Moveover, while Washington has accused Russia of "bullying" Ukraine, there doesn't seem to be a problem with US State Department department spokeswoman Jen Psaki telling reporters last week: "All policy options, including sanctions, are on the table, in our view, but obviously that still is being evaluated."
Senator McCain gave CNN an interview from Kyiv where he compounded the contradictions with a litany of fluffy statements. In one breath, McCain was talking about Putin's pressure on Ukraine (the details of which he didn't seem to be clear on naming only unspecified "threats") and in the next he was telling CNN's Candy Crowley: "We are not talking about military action, we are not talking about blockades. We are talking about the possibility of sanctions, if they continue to brutally repress their people. That would require some action on our part, just because that is what the United States of America is all about."
The Russian state-owned RT news channel has gleefully being playing on the inconsistencies with this attitude for a week, running footage of US police beating protesting American college students and shooting pepper spray into their faces at point blank range during the Occupy movement last year.

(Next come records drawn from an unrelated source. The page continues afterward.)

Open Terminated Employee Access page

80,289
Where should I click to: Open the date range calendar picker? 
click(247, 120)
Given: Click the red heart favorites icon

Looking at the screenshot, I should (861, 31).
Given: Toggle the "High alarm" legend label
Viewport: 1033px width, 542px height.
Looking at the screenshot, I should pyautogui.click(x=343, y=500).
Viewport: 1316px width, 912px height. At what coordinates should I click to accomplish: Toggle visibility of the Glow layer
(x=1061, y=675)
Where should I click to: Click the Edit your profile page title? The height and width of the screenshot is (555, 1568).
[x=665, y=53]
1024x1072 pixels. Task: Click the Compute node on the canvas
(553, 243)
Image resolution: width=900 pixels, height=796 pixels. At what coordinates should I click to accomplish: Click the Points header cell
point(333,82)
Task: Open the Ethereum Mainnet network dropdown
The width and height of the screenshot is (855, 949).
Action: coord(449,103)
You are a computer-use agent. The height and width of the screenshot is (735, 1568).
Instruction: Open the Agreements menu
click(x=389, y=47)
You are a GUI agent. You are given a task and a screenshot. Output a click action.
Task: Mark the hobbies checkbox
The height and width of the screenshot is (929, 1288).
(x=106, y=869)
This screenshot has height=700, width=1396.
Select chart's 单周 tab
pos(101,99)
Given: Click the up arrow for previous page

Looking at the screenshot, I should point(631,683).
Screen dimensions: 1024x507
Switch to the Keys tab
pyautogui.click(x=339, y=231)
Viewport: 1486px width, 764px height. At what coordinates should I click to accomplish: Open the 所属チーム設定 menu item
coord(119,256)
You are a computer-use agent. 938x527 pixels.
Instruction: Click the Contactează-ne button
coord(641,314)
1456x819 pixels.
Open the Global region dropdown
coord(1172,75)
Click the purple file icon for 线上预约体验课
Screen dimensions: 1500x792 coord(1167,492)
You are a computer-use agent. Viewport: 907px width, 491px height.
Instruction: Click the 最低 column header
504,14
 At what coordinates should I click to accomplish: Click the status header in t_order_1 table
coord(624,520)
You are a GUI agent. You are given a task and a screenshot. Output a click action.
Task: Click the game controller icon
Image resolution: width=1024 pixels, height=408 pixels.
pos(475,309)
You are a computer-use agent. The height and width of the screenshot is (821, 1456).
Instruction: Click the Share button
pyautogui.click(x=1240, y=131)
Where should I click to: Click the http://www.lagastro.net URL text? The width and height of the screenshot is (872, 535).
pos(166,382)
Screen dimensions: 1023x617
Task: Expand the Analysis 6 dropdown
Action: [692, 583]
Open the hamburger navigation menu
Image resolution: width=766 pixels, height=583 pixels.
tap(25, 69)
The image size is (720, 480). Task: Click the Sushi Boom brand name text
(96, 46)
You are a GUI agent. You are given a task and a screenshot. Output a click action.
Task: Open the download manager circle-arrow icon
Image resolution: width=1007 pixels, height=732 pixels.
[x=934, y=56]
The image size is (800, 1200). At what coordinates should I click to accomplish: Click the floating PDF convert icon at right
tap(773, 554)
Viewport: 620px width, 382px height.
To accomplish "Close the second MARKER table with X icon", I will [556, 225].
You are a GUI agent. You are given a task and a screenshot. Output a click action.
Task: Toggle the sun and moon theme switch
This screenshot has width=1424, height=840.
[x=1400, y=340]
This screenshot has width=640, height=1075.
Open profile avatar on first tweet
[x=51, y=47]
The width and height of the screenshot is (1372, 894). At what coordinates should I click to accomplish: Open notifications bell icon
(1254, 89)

All the talk of supporting "democracy" brings up the salient point and the nub of the problem that the protestors on Maidan are facing. Ironically, if the US is committed to supporting democracy in Ukraine, it should support Yanukovych who is, after all, the democratically elected leader, narrowly winning the post in 2010 in what was probably Ukraine's most democratic election ever held.
Procedurally there is no legal mechanism to remove a president halfway through his term simply because some people don't like him any more. It's a very nasty problem indeed. Supporting a change of government because a large crowd demands it is democratic in the broadest sense, but using sanctions to oust a legally elected president of a country clearly divided undermines democracy in a narrower sense of how a democratically organised society is supposed to work.
McCain glossed over these philosophical problems and justified the US' threats by referring to the "brutal repression" of the state. However, the demonstrations have been remarkably peaceful (so far). There was a clash with police on November 30, where dozens of protestors were injured and ten people arrested (who were all released over the weekend), but this hardly counts as "brutal repression" when compared to some other regimes in the region like Uzbekistan, a US ally.
You could also justify breaking off relations with Ukraine on the grounds of corruption, as Yanukovych and his "family" clique have been systematically robbing the country blind since taking office. Ukraine overtook Russia to officially become "the most corrupt country in eastern Europe" in Transparency International's most recent "Corruption Perspectives Index". However, up until three weeks ago the EU was happy to ignore this fact and was falling over themselves to persuade Ukraine to join its trade club.